LeadAR Class 20 participated in a virtual seminar on August 25. Chelsea Boozer, Government Affairs Manager at Central Arkansas Water, reflects on the session. 

Complexity. The word often comes with a negative connotation. We receive it as meaning too hard, too complicated, difficult, and undesirable. But really, complexity is a beautiful thing. It’s stimulating, unique, and breeds learning and exploration. There was a beautiful irony around complexity that struck me as my LeadAR Cohort participated in our virtual seminar this August led by Dr. Jay Barth titled “The Complexity of Arkansas’ Social and Political Context.”

As my cohort of 21 conversed in the chat and aloud, sharing questions, perspectives, and experiences, it donned on me: We, too, are complex. And that’s a beautiful thing. Our interactions were stimulating, unique, and will surely continue to breed learning and exploration on this two-year journey together as Class 20.

(A block of data)
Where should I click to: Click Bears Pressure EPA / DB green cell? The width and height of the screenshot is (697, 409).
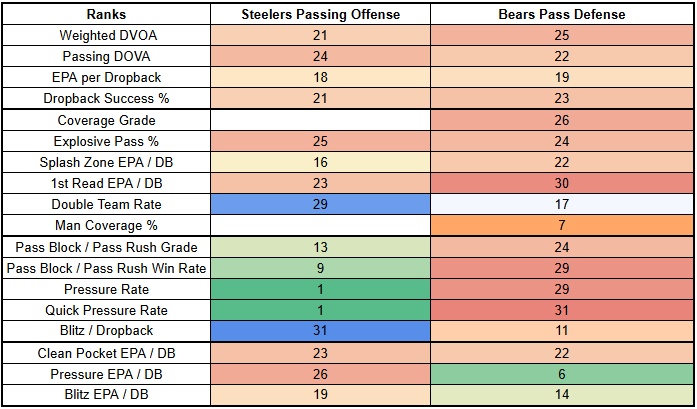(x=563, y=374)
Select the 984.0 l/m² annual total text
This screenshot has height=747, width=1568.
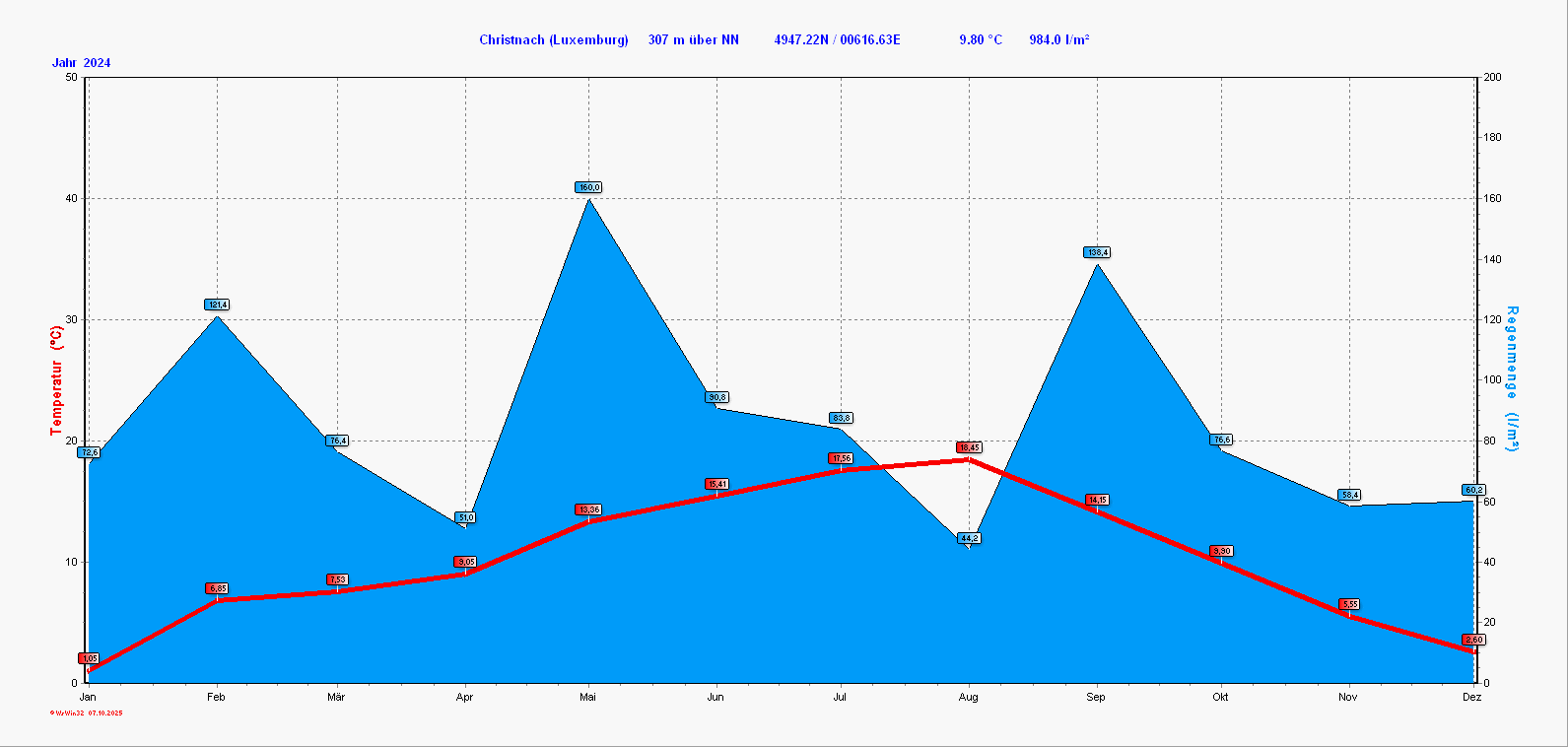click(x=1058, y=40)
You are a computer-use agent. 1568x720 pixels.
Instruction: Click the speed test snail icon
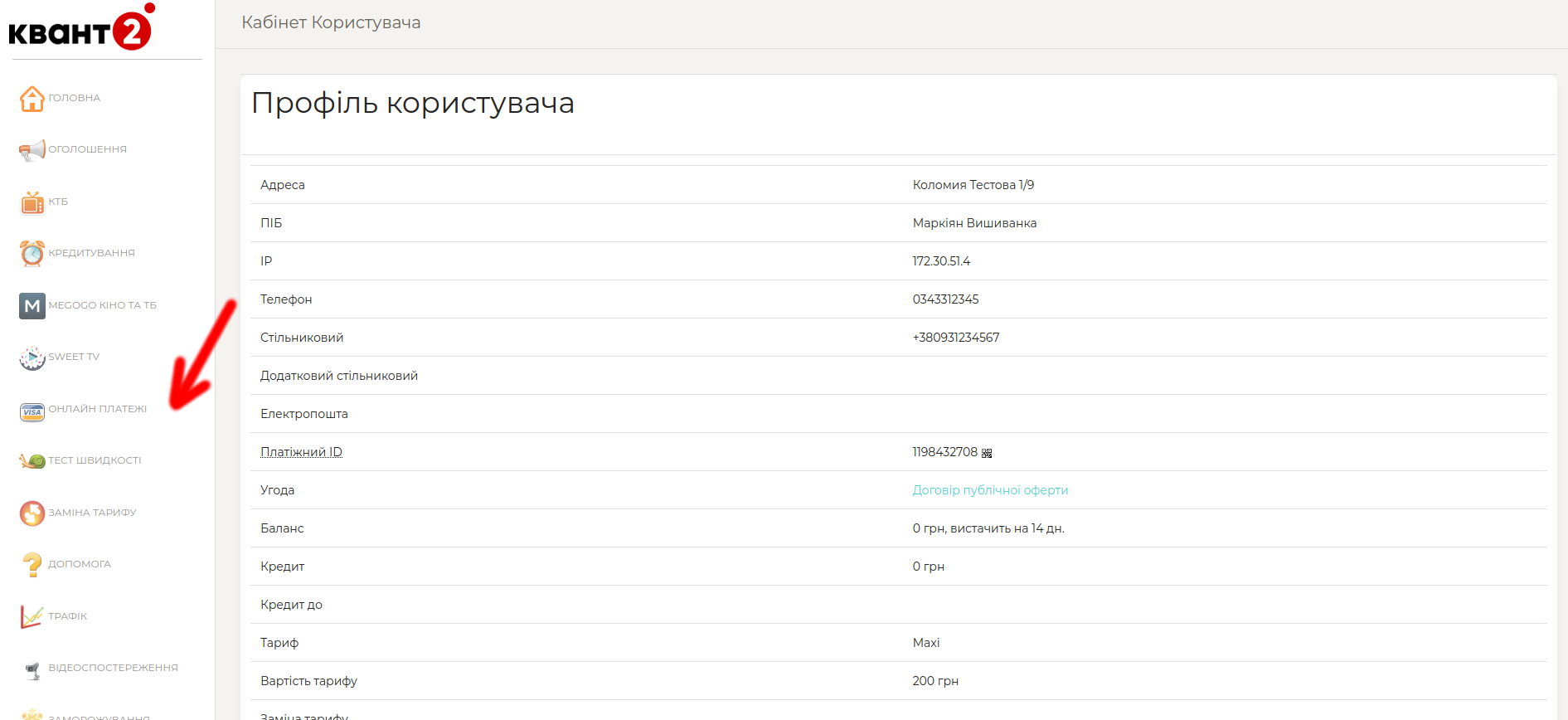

TASK SET:
A. Please return the passage of the seminar reflection from "LeadAR Class 20" up to and including "on the session.".
B. In the seminar reflection, who led the virtual seminar?

COMPLETE ANSWERS:
A.
LeadAR Class 20 participated in a virtual seminar on August 25. Chelsea Boozer, Government Affairs Manager at Central Arkansas Water, reflects on the session.

B. Dr. Jay Barth